## [TEXT FOR ANALYSIS]
I was fortunate to have an early shot at this behemoth. Aaron was one of the few pre-order customers that wasn’t caught up in the first print shortage, and we’ve hit this one hard from day one. The combination of card mechanics and dungeon crawl is something I never knew I needed, but Gloomhaven delivers with a serious level of intensity. We have yet to lose a scenario, but almost every single session has been a close call. The character development and story have not been particularly engaging for me, but the mechanics of this game overshadow everything else about it. There’s just no comparison: Gloomhaven is an absolute masterpiece of design.

Whoops, how did this get in here? I happened upon an episode of the Heavy Cardboard podcast that put this Euro in a very favorable light. In addition, I’ve spent a good portion of my life making furniture, so the lumber milling theme was an easy sell. Lignum is a perfect example of my favorite sort of low-luck game - it’s unforgiving but not overly so, resources are tight, good planning is critical, and it uses a variety of clever mechanics that mesh well together. My favorite part of Lignum is the mind game that ensues when choosing which grove to cut. Last time I played it, the metagame shifted constantly as we all jockeyed for position each season. The resource path is brilliant, and the slow burn of transporting and milling lumber fits perfectly with the theme. Not recommended for players prone to AP, but absolutely recommended for players who want every decision to be critical. If this game had a solo mode, I would play it weekly. Indefinitely.

## [EXERCISE DATA]
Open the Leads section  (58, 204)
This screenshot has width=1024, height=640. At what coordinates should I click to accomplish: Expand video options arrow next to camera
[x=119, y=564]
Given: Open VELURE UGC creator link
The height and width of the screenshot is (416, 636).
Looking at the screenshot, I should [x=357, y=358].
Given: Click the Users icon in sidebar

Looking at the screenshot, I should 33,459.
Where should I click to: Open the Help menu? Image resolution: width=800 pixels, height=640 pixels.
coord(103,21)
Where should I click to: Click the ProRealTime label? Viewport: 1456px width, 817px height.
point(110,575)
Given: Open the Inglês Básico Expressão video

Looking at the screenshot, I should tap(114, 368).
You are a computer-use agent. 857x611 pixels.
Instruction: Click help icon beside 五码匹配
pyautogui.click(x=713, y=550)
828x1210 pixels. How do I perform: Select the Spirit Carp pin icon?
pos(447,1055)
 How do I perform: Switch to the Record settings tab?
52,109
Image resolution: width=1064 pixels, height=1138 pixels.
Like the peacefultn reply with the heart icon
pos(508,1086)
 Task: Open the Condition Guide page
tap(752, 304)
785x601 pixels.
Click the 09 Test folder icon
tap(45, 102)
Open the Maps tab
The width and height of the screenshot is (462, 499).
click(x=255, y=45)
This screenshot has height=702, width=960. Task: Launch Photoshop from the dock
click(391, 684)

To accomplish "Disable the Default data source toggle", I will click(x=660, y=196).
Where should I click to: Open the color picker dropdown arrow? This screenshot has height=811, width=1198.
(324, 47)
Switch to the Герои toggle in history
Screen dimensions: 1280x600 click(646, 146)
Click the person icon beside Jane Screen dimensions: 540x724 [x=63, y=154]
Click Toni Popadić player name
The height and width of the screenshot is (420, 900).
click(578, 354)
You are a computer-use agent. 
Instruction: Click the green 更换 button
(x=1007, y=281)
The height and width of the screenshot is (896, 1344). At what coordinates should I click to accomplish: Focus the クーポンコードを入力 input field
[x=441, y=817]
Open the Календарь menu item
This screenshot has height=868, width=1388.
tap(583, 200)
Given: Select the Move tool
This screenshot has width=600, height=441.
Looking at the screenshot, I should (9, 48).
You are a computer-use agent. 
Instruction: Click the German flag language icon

## [ACTIVITY 1]
The board game reviews call Lignum "a perfect example of my favorite sort of low-luck game" and then list its traits. List each of those traits.
## [ACTIVITY 2]
Translate this sentence from the board game reviews into Spanish: "My favorite part of Lignum is the mind game that ensues when choosing which grove to cut."

## [SOLUTION 1]
- It's unforgiving but not overly so
- Resources are tight
- Good planning is critical
- It uses a variety of clever mechanics that mesh well together

## [SOLUTION 2]
Mi parte favorita de Lignum es el juego mental que surge al elegir qué arboleda talar.